> _Reading text_
= Beginning of Section =
Revision as of 20:06, 28 October 2011 by Shao (Talk | contribs)


Damage Tolerance

To measure the DNA damage tolerance conferred by each part, we used UV irradiation as a source of DNA damage and then assayed the survival rates. Transformed E. coli cells were plated on agar plates at different dilutions, air dried, and then exposed to different doses of UV radiation. Plates were wrapped with aluminum foil and incubated in the dark. Colony-forming units were scored after 16h incubation at 37°C. For detailed protocols, refer to the Protocols page.

2011 osaka tolerance 1.png

2011 osaka tolerance 2.png

PprM gene could also confer high tolerance to inserted cells.

We expected that all cells inserted each genes could increase its ratio of cell survival, however, two genes, pprI and pprA, couldn't confer tolerance. PprI protein is known as a inducer to genes expression such as recA and pprA. Therefore, expression of only pprI may be ineffective for cell survival. Moreover, inserting heavy gene often causes decline of cell survival.
= End of Section =
Dataset entries
= Beginning of Section =
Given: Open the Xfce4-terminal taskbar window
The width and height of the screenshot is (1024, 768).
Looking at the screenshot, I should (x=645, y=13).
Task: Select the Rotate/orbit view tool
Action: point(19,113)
= End of Section =
> _List of tasks_
A) In the damage tolerance text, at what temperature were the plates incubated before colony-forming units were scored?
B) Repeat the part of the damage tolerance text that opens with the words containing "To measure the" and closes with "the Protocols page.".
Please answer from the damage tolerance text alone, without drawing on the records.

> _Results by task_
A) At 37°C.

B)
To measure the DNA damage tolerance conferred by each part, we used UV irradiation as a source of DNA damage and then assayed the survival rates. Transformed E. coli cells were plated on agar plates at different dilutions, air dried, and then exposed to different doses of UV radiation. Plates were wrapped with aluminum foil and incubated in the dark. Colony-forming units were scored after 16h incubation at 37°C. For detailed protocols, refer to the Protocols page.